Leaders of South African 'Boer Army' plot receive long jail terms
JOHANNESBURG (Reuters) - Five leaders of a "Boer Army" white supremacist plot in South Africa to assassinate Nelson Mandela and drive blacks out of the country were sentenced to 35 years in prison on Tuesday after a trial lasting more than 10 years.
A Pretoria High Court handed down sentences ranging from 20 to five years to others of the 21 defendants of the "Boeremag", a rag-tag militia of apartheid loyalists accused of a botched 2002 coup attempt in Africa's biggest economy. This had including charges of causing explosions.
Some of the sentences were suspended. Nine of the accused walked free after being held for 11 years behind bars during the trial, National Prosecuting Authority spokesman Medupi Simasiku told Reuters.
In the course of the prolonged case, witnesses testified that the Boeremag planned to assassinate anti-apartheid hero Mandela, who was South Africa's first black president, by planting a bomb along a route he was due to travel.
Their plans however were thwarted when the world-famous statesman, now retired, aged 95 and convalescing at home in Johannesburg, travelled to his engagement by helicopter.
Several of the Boeremag members were charged with causing nine explosions at various sites in Gauteng, South Africa's richest province in October 2002, with most blasts taking place in the sprawling township of Soweto, south of Johannesburg, where one woman was killed.

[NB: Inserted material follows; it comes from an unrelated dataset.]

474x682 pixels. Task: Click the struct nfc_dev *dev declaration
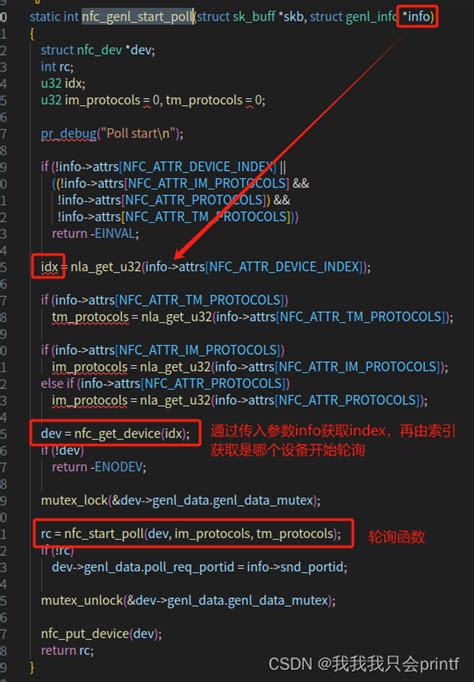pyautogui.click(x=98, y=50)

Racial tensions persist almost 20 years since the first democratic elections ended apartheid rule in South Africa. But groups like the Boeremag and the Afrikaner Resistance Movement of murdered far-right leader Eugene Terre'blanche have little backing from the country's almost 5 million whites.
The alleged mastermind of the Boeremag, former university lecturer Mike du Toit, was the first to be convicted last year for high treason, and was among those given a 35-year sentence.
According to prosecution testimony, the Boeremag's plot, concocted around barbeques and at fast food outlets, had suggested driving South Africa's black majority of about 40 million out of the country and into Zimbabwe by lining a major national road between the two countries with food parcels.
It had also proposed sending the 1.2 million Indians in the country back to the subcontinent by boat.